As a
form, the novella attracted me early. It
didn’t have the capaciousness of a novel, or the tight rising action of a short
story, but it promised both a wider canvas and the close reading of
character. In time, I came to realize how
near it was to a screenplay, the economy of depth.
My parents had some John O’Hara titles on the shelf. I don’t think they were fans of the later novels, which were heavy-duty door-stoppers, but they had all of the story collections – his stories from the 1960’s are terrific, and invite reappraisal – and a trilogy of novellas called Sermons and Soda-Water. That book became my model for what a novella ought to be, rigorous and intense.

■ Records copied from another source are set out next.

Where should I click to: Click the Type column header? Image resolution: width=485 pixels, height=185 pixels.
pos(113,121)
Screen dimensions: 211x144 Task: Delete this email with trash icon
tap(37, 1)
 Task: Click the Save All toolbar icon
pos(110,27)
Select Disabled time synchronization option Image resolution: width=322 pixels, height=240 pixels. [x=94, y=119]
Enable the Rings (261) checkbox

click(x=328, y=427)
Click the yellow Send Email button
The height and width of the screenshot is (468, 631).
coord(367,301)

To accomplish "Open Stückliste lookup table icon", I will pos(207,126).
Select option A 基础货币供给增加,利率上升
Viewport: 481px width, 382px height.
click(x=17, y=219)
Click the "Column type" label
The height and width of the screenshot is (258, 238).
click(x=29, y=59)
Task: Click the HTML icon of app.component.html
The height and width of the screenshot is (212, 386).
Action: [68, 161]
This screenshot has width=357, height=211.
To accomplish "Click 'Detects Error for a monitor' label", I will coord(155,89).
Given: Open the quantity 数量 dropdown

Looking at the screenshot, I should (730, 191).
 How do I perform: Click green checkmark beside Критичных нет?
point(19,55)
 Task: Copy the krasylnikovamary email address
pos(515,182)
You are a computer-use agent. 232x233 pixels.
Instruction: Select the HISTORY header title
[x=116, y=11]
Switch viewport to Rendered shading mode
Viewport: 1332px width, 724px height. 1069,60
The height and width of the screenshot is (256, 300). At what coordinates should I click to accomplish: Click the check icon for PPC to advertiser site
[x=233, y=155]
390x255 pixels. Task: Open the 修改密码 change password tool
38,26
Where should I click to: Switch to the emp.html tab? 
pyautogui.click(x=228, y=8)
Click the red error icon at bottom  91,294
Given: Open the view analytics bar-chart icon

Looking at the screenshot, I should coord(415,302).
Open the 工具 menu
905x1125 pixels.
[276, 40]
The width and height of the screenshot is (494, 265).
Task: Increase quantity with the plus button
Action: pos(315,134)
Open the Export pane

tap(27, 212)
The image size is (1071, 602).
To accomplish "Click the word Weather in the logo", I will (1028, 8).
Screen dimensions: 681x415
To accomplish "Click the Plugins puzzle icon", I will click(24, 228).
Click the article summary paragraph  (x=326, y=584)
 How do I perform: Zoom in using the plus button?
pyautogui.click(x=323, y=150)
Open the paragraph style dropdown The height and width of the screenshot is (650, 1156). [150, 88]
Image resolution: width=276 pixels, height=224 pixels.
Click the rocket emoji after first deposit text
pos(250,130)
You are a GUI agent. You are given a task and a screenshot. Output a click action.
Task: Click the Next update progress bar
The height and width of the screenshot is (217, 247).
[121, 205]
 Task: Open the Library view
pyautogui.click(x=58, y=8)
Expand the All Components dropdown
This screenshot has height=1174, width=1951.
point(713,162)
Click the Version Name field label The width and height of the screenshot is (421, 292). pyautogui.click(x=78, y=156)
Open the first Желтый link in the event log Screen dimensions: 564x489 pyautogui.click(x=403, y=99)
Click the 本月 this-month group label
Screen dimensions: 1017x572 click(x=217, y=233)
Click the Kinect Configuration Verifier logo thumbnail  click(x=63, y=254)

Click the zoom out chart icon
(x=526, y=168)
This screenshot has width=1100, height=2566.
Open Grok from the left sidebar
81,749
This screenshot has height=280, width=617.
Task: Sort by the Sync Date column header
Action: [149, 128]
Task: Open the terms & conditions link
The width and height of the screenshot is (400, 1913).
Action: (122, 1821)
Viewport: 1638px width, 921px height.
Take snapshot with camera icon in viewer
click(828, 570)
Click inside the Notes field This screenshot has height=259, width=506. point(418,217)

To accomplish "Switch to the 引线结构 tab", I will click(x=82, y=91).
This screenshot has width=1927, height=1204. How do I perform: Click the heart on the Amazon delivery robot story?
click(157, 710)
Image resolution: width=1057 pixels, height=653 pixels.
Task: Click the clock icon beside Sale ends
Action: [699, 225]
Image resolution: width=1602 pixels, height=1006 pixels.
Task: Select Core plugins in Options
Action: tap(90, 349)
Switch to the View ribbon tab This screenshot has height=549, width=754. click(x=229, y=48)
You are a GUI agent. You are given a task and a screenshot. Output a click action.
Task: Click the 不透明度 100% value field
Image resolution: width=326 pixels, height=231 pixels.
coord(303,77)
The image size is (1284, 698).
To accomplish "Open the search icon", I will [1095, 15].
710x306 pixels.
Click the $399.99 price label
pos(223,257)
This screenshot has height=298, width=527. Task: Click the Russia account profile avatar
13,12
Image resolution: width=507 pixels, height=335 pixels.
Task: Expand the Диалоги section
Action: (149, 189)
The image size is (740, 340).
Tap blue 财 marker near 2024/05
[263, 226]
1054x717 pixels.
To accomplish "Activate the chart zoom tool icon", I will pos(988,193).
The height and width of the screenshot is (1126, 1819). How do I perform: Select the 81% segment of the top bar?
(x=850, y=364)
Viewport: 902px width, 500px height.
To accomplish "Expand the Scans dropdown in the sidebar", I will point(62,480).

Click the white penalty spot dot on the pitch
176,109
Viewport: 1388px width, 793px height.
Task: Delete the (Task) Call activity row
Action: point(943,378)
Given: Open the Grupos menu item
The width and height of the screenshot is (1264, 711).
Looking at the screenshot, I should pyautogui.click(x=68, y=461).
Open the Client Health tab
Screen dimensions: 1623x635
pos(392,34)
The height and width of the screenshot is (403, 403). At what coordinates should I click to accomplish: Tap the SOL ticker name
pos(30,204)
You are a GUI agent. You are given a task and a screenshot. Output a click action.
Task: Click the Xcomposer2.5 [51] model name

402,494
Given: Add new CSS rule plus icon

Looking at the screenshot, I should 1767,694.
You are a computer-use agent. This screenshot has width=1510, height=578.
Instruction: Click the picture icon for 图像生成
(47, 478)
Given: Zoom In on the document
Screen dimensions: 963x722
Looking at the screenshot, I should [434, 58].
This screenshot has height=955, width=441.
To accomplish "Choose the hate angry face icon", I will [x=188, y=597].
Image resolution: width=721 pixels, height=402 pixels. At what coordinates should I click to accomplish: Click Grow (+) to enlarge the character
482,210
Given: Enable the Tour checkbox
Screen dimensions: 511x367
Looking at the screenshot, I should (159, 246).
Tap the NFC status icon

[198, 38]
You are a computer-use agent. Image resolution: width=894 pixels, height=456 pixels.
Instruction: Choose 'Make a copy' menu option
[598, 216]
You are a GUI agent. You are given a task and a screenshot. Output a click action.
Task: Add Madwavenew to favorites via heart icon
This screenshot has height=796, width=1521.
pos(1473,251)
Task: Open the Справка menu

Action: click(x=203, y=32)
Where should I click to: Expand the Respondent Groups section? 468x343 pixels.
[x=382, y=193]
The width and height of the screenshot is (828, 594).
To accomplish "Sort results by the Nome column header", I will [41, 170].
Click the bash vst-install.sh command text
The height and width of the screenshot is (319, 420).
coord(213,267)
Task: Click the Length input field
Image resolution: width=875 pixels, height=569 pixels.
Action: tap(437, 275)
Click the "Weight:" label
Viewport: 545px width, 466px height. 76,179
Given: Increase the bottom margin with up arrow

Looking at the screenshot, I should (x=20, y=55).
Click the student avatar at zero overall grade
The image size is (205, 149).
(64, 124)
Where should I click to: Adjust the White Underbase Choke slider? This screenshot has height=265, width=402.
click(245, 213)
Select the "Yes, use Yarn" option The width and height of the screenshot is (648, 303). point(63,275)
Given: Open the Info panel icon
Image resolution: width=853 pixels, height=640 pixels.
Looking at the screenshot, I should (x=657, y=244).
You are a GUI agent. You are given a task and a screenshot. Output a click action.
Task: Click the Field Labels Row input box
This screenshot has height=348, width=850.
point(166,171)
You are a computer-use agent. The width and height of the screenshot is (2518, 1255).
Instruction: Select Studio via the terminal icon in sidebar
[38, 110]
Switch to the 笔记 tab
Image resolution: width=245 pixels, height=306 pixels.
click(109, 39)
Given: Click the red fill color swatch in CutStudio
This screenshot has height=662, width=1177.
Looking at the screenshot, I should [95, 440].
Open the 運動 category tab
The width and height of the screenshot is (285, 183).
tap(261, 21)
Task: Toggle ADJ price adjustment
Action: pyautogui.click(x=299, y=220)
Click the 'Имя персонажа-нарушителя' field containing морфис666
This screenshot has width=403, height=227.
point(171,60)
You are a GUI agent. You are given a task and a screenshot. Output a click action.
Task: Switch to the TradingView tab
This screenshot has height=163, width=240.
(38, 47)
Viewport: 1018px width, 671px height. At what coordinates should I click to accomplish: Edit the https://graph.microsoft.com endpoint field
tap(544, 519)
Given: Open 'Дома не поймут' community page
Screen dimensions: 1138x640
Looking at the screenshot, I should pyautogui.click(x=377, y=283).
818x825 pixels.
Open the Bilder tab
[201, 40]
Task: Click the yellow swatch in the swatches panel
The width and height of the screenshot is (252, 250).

I didn’t see anything to match it for twenty years, and then Jim Harrison published Legends of the Fall, and that book had me seriously re-thinking what you could maybe accomplish in a hundred-odd pages. (I have to say that the movie adaption is execrable, a subject for another time.)
Much
influenced by Legends of the Fall, I
wrote a bounty hunter novella called
Then I
did a spy story, called Viper, and
put it up as an Amazon e-book. I did the
same with another, The Kingdom of Wolves. I love the form, but the issue is
marketability.
We come now to the Nero Wolfe Society’s Black Orchid Award, which is specifically for novellas, written after the manner of Rex Stout. This doesn’t mean a pastiche, like a Sherlock Holmes and Watson; in fact, you’re not supposed to use Nero and Archie at all, or their ecosystem. It means, in the spirit of. I read a couple of Wolfe novellas, to get the flavor, but I found them dated and contrived, and I read one of the recent winners, “The Black Drop of Venus,” which appeared in Hitchcock, and a mystery I found original and ingenious. The obvious question: could I write one?
I don’t know the answer, but I’m taking a crack at it. The trick, of course, is how to do Nero-esque without the tiresome Nero himself, the misogyny, the hothouse flowers, the bloviating condescension. Archie, let’s face it, is by far the more attractive (and authentic) personality.
A bigger question is how to address the basic gimmick of the Nero stories. He never leaves the house. Archie does the legwork and reports back. Nero reads the runes and fingers the villain. How do you repurpose this, without falling into inert convention? “The Black Drop of Venus,” manages to solve the problem convincingly, with a good deal of wit. I hope to follow suit.